Il y a 20 000 ans environ, notre planète connaissait son dernier « maximum glaciaire ». L’Europe était alors méconnaissable. Le niveau des mers, situé 130 mètres plus bas qu’aujourd’hui, nous aurait permis de rejoindre l’Angleterre à pied. Le Nord du continent était couvert d’un immense glacier dont l’épaisseur atteignait 3000 mètres en Scandinavie. Quant aux latitudes françaises, elles hébergeaient alors un environnement biologique aujourd’hui disparu que les chercheurs ont coutume d’appeler la « steppe à mammouths ».
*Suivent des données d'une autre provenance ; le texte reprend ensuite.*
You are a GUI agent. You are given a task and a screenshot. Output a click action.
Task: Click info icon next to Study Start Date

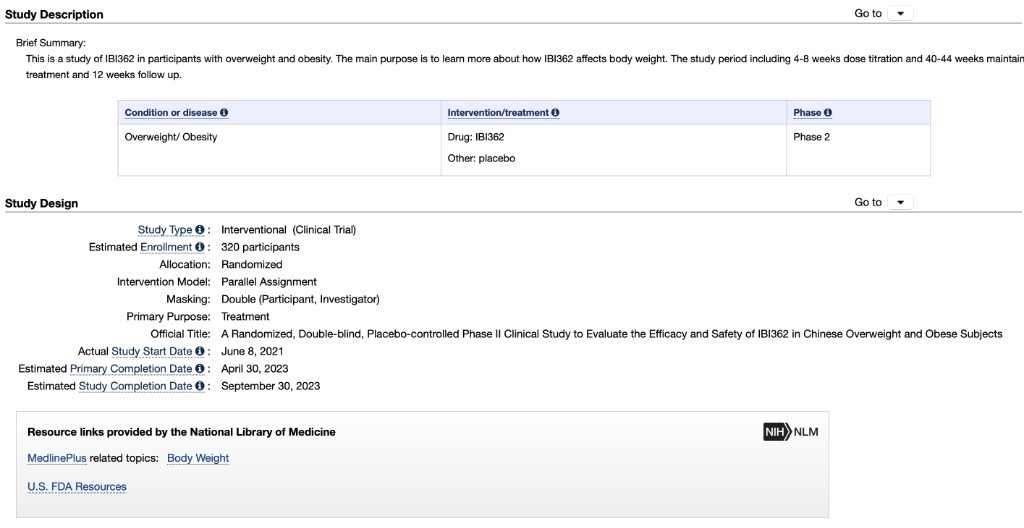[201, 352]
A l’époque, cette steppe était le « biome » le plus vaste sur terre. Il s’étendait de l’Espagne vers l’est, à travers l’Europe, la Sibérie, la Chine et l’Amérique du Nord. C’était un environnement froid et sec, dépourvu de forêts et dominé par des herbes et des arbustes. Il perdura pendant environ 100 000 ans lors de la dernière période de glaciation, époque au cours de laquelle l’être humain moderne (Homo sapiens) fit son entrée sur le continent européen, où vivait déjà son cousin, l’homme de Néandertal (Homo neanderthalensis). Ceux qui étaient installés sur les terres de la France actuelle pouvaient côtoyer le renne, l’auroch, le rhinocéros laineux ou encore le mythique mammouth.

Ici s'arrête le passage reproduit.